Что за наваждение! Сморгнула, потрясла головой, перекрестилась, заставила себя впериться в небо обыденным взором – чистая утренняя синева разливается от края до края. И никто на тебя сверху не смотрит. Только перевела дух, как вновь начал выстраиваться между небом и землёй ряд иконописных ликов, полупрозрачный, зыбкий, прорисовываясь всё отчётливей. Уж не сходит ли она с ума вместе с несчастной вдовой?
Отвернулась – Никитка застыл остолбенелый, не сводит глаз с простора над кручей, губы дёргаются. И бедный пацанёнок узрел. Выходит, не наваждение это вовсе, а ясновидение, взгляд из самого нутра души. У кого что болит, тот о том и говорит. Убиенные братья не выходят у Никитки из головы, вот и ему открылась иная жизнь, как тебе, старая, как молодой вдове. Есть она, есть, каждому дано её увидеть, стоит захотеть. Но куда денешься от земной жизни? Живой человек должен о живом думать, свой крест нести. Никто за тебя твой долг не исполнит. Если долго смотреть в тёмный угол чердака, обязательно увидишь там домового. Вообразить можно, что угодно, но пока ты жив, с твёрдой земли не сходи.

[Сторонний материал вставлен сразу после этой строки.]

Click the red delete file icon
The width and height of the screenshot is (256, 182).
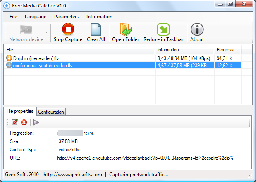point(24,122)
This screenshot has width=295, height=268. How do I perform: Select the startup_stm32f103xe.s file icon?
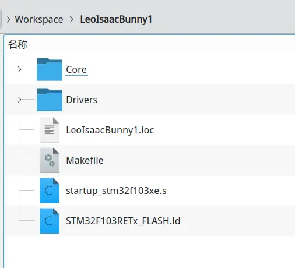point(50,191)
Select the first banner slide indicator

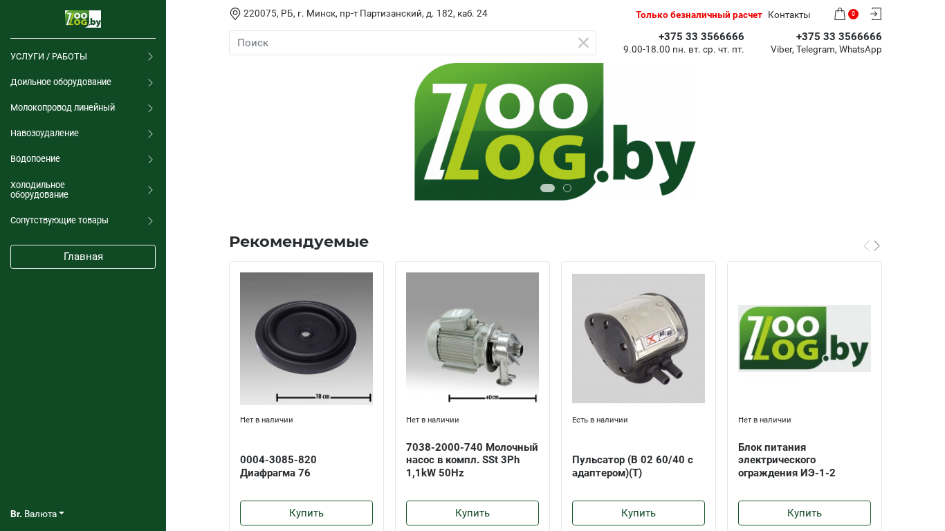[547, 188]
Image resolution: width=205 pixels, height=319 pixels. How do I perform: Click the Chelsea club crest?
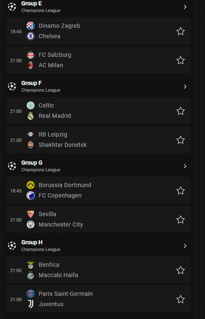click(31, 36)
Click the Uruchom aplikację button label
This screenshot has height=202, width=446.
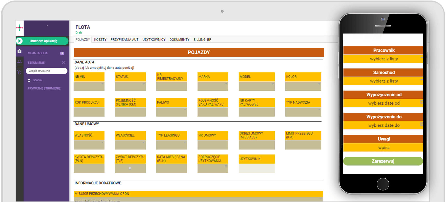[43, 41]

Детский лепет у ног вернул на землю. Вот где нарождается новая жизнь! Анютка протягивает мальчугану ягоду:
– Кушай, мальчик. Она вкусная.
Тот доверчиво берёт, надкусывает, быстро отправляет в рот вторую половину. Анютка приглашает:
– Бери ещё сам. Они все вкусные.
И оба наклоняются над корзиной. Женщина вздрагивает:
– Георгий, как тебе не стыдно!
– Что тут стыдного, Екатерина Феофановна? Пускай детки лакомятся, им ещё жить и жить. Не у одной вас горе за плечами. Я двух сыновей за войну потеряла, Никитка двух братьев. И что теперь – руки опускать? Казачьему роду нема переводу. Вырастим наших деток – и продолжится род. Никитка, давай папаху, она у тебя вместительная.

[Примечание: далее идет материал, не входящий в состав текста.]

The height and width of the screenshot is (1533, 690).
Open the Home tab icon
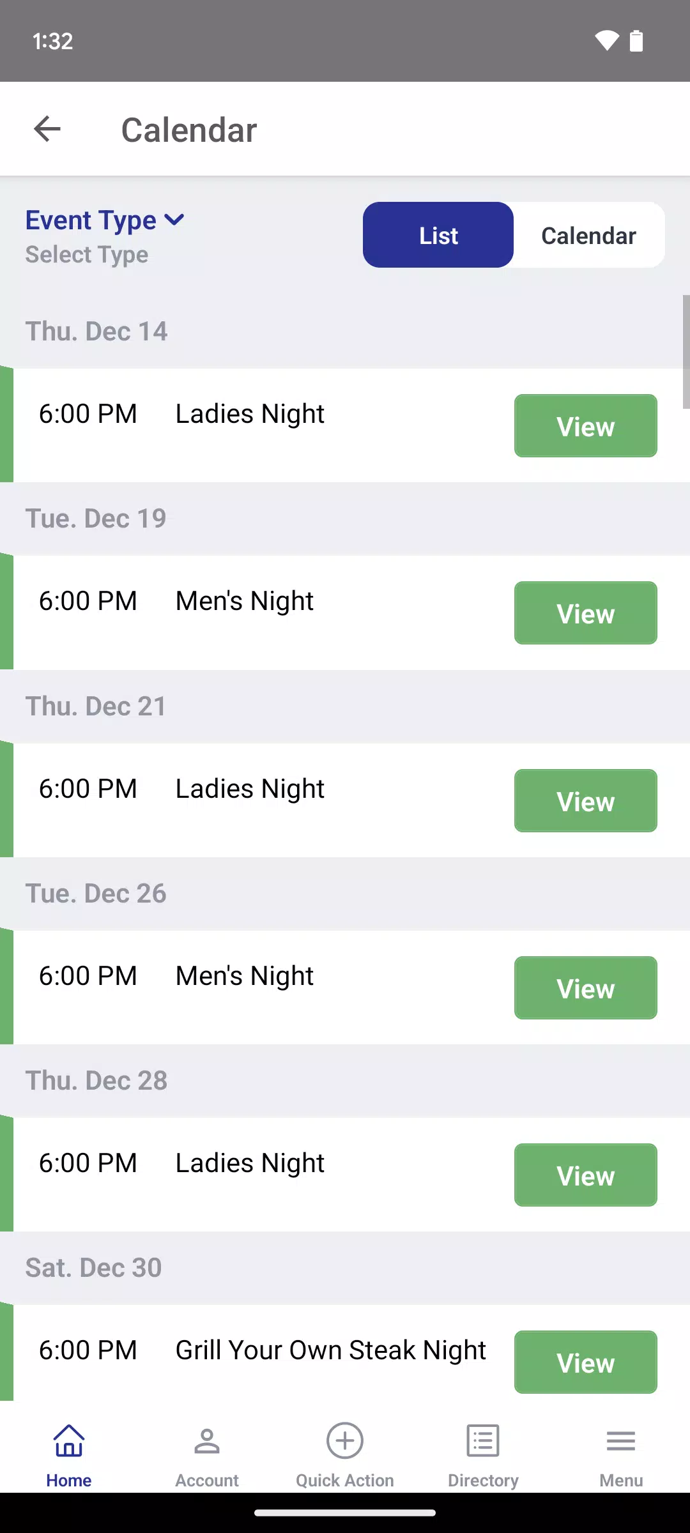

Доверху наполнила папаху ягодами.
- Шагайте домой и дай бог вам здоровья.
Подхватила полегчавшую корзину и потопала с Анюткой дальше в горку. Та егоза всё оборачивается, надумала, спрашивает:
- Бабушка, мальчик хороший? Глянь, как его несут!

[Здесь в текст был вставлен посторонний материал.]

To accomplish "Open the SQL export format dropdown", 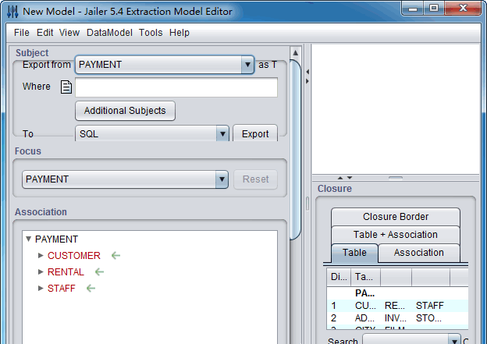I will pyautogui.click(x=222, y=134).
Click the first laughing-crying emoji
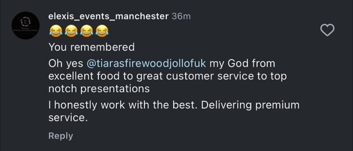The width and height of the screenshot is (353, 151). click(56, 30)
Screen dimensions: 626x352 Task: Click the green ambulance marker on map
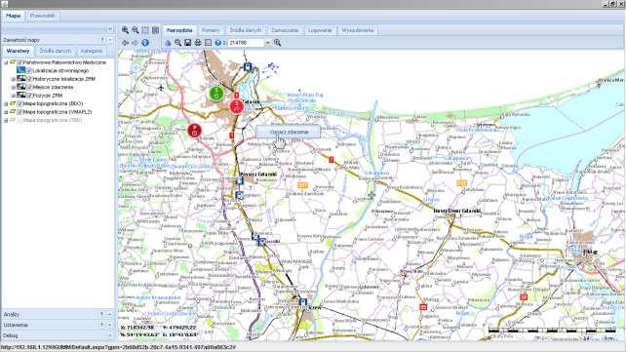click(216, 93)
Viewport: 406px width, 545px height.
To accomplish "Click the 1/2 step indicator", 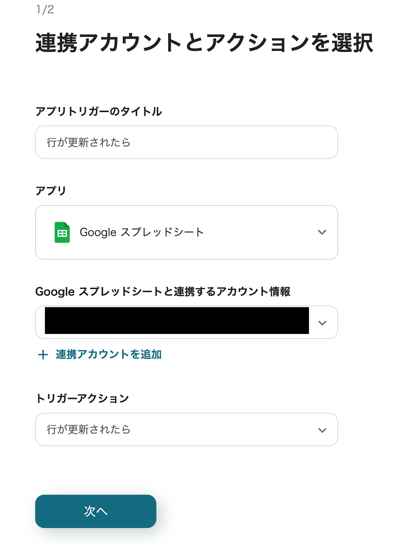I will click(x=45, y=10).
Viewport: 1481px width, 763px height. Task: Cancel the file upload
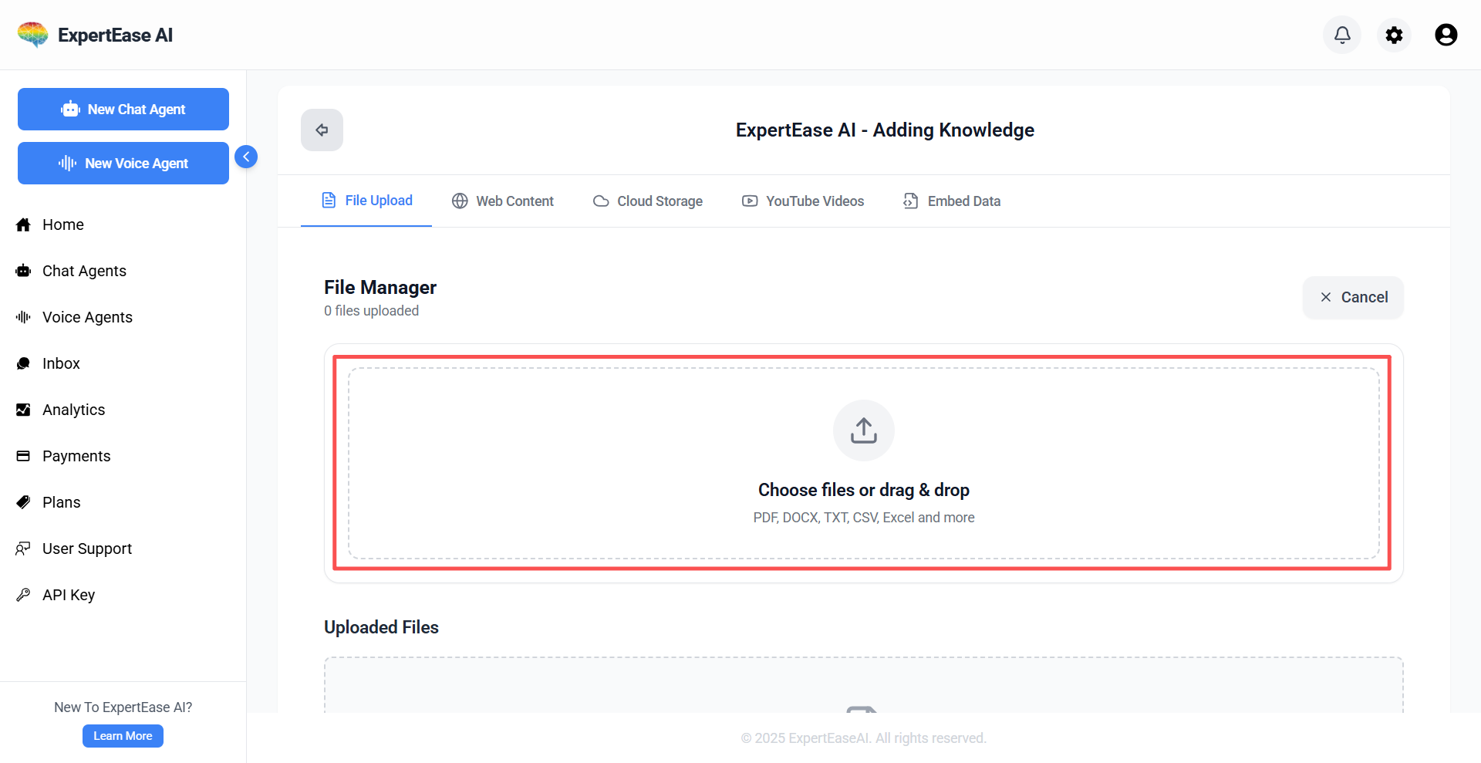tap(1353, 297)
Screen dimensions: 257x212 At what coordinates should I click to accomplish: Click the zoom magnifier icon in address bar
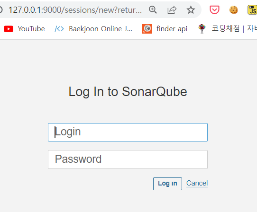coord(153,10)
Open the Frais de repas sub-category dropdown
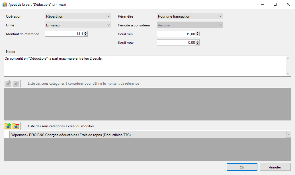Viewport: 295px width, 175px height. tap(288, 135)
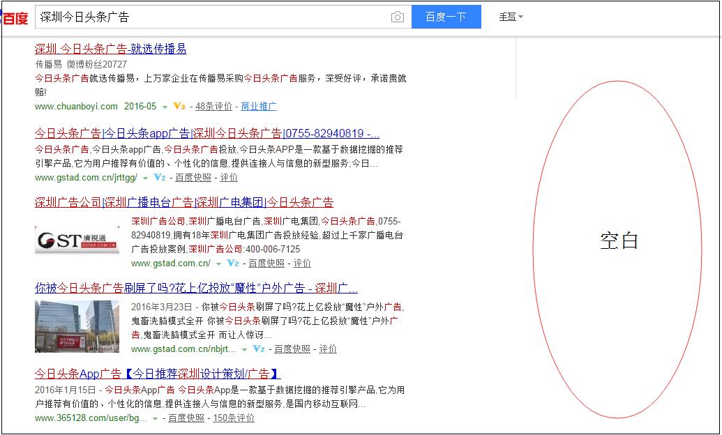Open the 深圳 今日头条广告-就选传播易 result title
This screenshot has height=435, width=722.
109,49
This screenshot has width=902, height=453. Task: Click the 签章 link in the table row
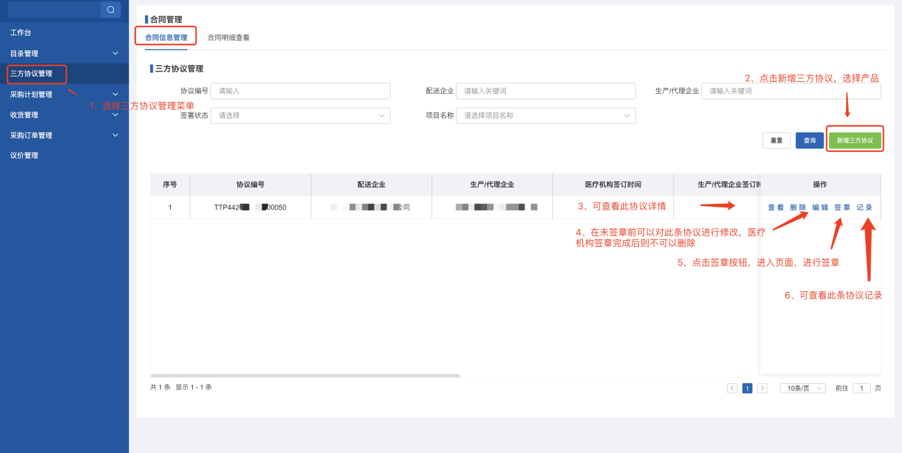[842, 207]
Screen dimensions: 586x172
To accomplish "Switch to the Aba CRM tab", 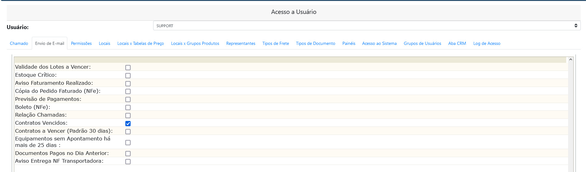I will [457, 44].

Никитка отдал папаху с клубникой Кате, а сам водрузил Георгия на плечи.
- Нет, я так не смогу.
- Меня не надо. Я уже большая.
Большая, большая. Большая забота, да милая. А Екатерине Феофановне спасибо, глаза открыла, показала, где живут души наших ушедших. Конечно, мы бережём их и в своей памяти, но тесно там вольным казакам. То ли дело гулять в небе белым соколом, оглядывать простор родных степей, прилетать на свиданье с потомками. Когда-нибудь и я взлечу туда сизой голубицей, всем места хватит. И ты, Анютка, и твои детки будете видеть нас над Кубанью.
Никуда мы не денемся. Только не забывайте приходить на кручу.